The antidote for disconnection is grounding
Grounding means getting back in touch with the “ground of being.” Some may experience this concept of “being grounded” as a clear and clean connection to a higher power, consciousness, God, or Mother Earth. There are many ways to reconnect yourself to the ground of being. From a place of groundedness, you have the capacity to approach your life – and any changes you want to make – with an expansive, easeful, blissful mindset.
Here are a few practices that you might use to for grounding:
- Get lots of deep, rejuvenating rest. Go to bed by 10pm. Allow your body time to rest and repair itself with deep, restorative sleep. If you have trouble winding down at night, create a simple and calming bedtime ritual. This may include: a foot massage with essential oils; light stretching or gentle yoga; sitting in silence for 5 minutes (or longer); or making a gratitude list or other journaling exercise. If a bedtime ritual is new to you, pick just one element to practice and take a Kaizen approach to make it a habit.

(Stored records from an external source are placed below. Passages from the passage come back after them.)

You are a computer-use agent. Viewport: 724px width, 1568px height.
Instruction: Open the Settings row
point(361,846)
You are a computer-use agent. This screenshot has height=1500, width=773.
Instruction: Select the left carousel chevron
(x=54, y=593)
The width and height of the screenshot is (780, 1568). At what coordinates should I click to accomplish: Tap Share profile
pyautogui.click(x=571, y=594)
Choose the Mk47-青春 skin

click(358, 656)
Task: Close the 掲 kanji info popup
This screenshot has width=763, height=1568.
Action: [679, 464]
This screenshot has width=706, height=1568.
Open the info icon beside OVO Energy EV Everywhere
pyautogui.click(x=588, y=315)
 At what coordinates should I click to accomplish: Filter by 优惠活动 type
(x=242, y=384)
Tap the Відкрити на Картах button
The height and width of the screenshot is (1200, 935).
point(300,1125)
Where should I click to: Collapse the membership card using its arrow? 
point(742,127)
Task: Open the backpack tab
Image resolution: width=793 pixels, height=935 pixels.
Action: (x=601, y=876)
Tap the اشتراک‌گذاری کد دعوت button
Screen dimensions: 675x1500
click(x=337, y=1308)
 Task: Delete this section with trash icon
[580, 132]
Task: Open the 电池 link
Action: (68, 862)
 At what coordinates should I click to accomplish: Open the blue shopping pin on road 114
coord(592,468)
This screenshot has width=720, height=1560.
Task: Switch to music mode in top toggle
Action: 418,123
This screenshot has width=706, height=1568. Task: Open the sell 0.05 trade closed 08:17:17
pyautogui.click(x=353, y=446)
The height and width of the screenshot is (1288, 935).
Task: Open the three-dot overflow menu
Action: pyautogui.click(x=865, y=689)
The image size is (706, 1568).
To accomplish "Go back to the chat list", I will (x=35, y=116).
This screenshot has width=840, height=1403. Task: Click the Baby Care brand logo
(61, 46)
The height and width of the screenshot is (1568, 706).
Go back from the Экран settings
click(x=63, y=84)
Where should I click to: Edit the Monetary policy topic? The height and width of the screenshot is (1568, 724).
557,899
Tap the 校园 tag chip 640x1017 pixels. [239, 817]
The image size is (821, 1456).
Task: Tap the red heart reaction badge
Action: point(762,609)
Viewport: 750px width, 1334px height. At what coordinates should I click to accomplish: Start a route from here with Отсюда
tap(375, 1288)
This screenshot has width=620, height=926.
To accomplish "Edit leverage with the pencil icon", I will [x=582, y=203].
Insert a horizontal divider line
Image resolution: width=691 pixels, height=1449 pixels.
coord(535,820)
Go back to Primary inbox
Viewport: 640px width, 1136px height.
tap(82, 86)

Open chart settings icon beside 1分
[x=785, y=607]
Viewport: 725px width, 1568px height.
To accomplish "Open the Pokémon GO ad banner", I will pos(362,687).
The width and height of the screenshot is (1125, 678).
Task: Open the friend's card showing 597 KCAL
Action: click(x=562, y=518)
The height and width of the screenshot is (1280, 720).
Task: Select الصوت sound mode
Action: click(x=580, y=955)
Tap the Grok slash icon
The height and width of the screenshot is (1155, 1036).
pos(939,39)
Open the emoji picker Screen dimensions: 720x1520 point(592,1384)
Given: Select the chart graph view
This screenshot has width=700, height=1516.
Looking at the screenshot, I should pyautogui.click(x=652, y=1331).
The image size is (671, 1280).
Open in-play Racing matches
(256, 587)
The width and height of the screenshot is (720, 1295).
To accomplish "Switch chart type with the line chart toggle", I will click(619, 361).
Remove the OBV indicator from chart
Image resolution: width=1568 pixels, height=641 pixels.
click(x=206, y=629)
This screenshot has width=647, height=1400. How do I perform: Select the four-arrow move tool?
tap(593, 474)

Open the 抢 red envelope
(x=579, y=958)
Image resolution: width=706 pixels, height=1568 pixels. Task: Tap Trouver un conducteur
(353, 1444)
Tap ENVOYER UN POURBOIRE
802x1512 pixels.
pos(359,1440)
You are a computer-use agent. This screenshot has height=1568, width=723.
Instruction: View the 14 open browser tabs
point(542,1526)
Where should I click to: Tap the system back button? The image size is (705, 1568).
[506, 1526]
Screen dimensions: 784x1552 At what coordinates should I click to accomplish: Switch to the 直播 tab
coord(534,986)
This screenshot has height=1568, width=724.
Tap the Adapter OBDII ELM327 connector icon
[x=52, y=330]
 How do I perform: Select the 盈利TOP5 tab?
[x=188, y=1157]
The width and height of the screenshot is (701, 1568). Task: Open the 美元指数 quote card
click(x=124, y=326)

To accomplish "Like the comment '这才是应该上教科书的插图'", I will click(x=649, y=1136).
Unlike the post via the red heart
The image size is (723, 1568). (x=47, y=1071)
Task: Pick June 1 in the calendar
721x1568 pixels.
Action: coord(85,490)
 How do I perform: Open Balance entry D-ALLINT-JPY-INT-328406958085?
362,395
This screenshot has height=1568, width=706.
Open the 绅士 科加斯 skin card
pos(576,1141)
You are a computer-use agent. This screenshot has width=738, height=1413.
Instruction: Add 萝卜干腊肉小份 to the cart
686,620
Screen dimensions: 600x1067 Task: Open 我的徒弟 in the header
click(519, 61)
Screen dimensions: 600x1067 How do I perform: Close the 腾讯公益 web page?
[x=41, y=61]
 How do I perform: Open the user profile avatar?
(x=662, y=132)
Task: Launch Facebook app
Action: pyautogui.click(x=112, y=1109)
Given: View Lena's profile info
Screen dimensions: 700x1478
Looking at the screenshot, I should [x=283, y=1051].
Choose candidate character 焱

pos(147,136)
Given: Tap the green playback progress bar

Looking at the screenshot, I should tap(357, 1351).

- Practice self-massage. Abhyanga is the ancient practice of self-massage with oil, used to awaken the divine within. A regular practice of self-massage facilitates the flow of energy in your body, wakes up your whole being on a cellular level, and builds up your confidence and self esteem. This is an amazingly effective practice for connecting to your essential wholeness – the ground of your being.
Grounded, graceful, gentle change is possible when you set your intentions with kindness and compassion.
There is no finish line
Our lives are busy, complex, and ever-changing. This is just one more reason that taking an easeful approach to change will serve you well. The habits and routines that support the vision of the person you want to become cannot be set it stone. Because you have (or are cultivating) an evolutionary mindset, you will always be “Kaizen-ing” your habits to move toward your next evolutionary step. There is no finish line and no “correct” way to do this.
As you work on habit changes, cultivate compassion for yourself. You don’t need to get it right and it won’t help to beat up on yourself if it takes a long time to establish a new habit.
Know that your lifestyle changes are an act of love for yourself and those around you.
What will be your next small, gentle step toward the next version of you?